Yes We Still Can by Dan Pfeiffer
Dan Pfeiffer worked in the Obama White House and this is part memoir, part analysis of why the Democrats lost the 2016 presidential election and part plan for what he thinks the party needs to do next. If you’ve listened to Pod Save America, you’ll have heard a lot of his ideas before, but the more structured format along with the indepth analysis and Obama White House stories do make it stand apart from his podcasting.
We Were Eight Years In Power by Ta-Nehisi Coates
I’d already read some of the essays in here – and have read Coates’ previous book too so there was a bit of cross over, but I found his introductions to each essay, where he reflects on the context of the piece at the time and what he knows now really, really interesting.
If Only They Didn’t Speak English by Jon Sopel
Having followed the campaign closely – and heard Sopel speak in person – I’m not sure I learned a huge amount of new material here, but it is incredibly readable because Sopel writes like he talks. If you didn’t follow the 2016 campaign and want a primer, this would work brilliantly.
Fire and Fury by Michael Wolff
The first of the Trump tell all books. This is a slightly cheaty inclusion because I actually read this right after it came out and was open mouthed at the claims Wolff made – and the access that he managed to get.
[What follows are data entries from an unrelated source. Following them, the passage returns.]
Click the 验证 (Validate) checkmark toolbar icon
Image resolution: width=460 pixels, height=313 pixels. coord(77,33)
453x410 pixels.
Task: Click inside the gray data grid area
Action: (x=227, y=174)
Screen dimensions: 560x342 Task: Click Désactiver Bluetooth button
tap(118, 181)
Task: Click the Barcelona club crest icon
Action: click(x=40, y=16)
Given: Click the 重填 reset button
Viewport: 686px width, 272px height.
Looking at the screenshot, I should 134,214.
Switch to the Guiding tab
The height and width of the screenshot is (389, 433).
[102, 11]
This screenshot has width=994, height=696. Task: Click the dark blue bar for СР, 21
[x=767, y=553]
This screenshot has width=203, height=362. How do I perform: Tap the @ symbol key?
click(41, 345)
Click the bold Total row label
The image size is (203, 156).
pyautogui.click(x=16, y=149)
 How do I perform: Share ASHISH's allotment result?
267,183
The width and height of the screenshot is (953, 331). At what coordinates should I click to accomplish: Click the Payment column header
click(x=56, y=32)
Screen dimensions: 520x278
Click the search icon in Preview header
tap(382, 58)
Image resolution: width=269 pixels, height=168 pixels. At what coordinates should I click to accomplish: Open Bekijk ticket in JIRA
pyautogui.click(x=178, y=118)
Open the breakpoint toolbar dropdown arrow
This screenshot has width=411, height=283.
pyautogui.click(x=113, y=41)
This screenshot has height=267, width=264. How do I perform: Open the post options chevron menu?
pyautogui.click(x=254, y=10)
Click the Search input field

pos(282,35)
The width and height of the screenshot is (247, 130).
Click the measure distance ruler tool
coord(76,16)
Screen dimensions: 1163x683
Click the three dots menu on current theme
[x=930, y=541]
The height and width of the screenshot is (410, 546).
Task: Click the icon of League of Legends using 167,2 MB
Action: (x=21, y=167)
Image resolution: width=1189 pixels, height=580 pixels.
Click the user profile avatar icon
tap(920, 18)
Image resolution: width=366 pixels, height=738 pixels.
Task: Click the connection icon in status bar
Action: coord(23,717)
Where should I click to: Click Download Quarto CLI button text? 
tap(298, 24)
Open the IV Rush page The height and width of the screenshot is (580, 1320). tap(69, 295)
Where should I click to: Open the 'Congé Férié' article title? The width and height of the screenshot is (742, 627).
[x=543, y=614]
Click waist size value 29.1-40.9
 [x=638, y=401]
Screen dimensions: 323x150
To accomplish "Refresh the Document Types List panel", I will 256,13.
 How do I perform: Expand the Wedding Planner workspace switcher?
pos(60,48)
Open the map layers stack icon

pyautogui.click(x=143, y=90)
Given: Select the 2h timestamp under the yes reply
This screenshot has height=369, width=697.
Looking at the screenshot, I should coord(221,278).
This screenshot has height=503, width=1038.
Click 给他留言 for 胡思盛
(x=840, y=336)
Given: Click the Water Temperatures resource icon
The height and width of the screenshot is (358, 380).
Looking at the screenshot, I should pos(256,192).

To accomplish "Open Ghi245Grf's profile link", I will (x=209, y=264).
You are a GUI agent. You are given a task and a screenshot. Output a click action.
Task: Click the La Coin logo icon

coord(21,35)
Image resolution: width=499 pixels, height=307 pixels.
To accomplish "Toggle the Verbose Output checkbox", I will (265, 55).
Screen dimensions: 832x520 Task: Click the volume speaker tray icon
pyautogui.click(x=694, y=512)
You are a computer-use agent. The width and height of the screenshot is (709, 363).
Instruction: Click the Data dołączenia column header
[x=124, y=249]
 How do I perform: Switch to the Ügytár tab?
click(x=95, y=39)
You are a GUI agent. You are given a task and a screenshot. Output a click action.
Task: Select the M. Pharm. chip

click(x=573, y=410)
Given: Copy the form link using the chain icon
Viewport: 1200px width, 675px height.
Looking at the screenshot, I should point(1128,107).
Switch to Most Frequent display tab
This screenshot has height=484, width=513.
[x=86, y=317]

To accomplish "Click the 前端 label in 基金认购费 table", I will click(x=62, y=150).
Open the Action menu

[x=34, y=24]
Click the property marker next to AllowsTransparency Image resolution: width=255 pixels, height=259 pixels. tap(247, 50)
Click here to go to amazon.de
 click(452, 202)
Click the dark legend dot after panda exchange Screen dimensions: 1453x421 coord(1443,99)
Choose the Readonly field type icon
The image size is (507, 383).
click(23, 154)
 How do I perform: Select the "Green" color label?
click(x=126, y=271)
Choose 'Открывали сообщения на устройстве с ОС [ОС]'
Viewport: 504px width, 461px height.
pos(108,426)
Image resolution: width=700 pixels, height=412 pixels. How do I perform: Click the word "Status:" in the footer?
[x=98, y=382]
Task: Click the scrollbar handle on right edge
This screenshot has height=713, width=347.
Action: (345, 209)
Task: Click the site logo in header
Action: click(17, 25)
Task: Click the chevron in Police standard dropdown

The speed of the news cycle of the Trump White House means that this already feels like a long time ago – and it’s recently been supplanted by Bob Woodward and Omarosa Manigault Newman’s books – but as a book that caused a splash this is noteworthy even if we’ll only be able to work out in about a decade how accurate it actually is.
Together We Rise by the Women’s March Organisers
This arrived in a box of books that I won as a prize at a completely fortuitous time. This is a glossy coffee table book that looks behind the scenes of the Women’s March that took place the day after Donald Trump’s inauguaration. It’s more anecdotal and less academic than a lot of the other books on this list, but it gives a good sense of the emotions behind the massive march and an insight into the people who organised it.
Fantasyland by Kurt Anderson
The subtitle of this one is “How America Went Haywire: a 500 year history” and Anderson is basically setting out his theory that the current fake-news post truth era can be traced back to the very first settlers who crossed the Atlantic. I can see some of his points but I thought this was a very european-centric view of American history and culture and didn’t always think the argument was always tremendously well backed up.
Hillbilly Elegy by JD Vance
A look at life as a working class American in Applalachia using the author’s own life story. This won a whole bunch of prizes when it came out and I can understand why. A lot of time has been spent on trying to work out what’s going on/wrong with poor white Americans – and this is one possible explanation for why Donald Trump’s brand of grievance politics has appealed to them so much.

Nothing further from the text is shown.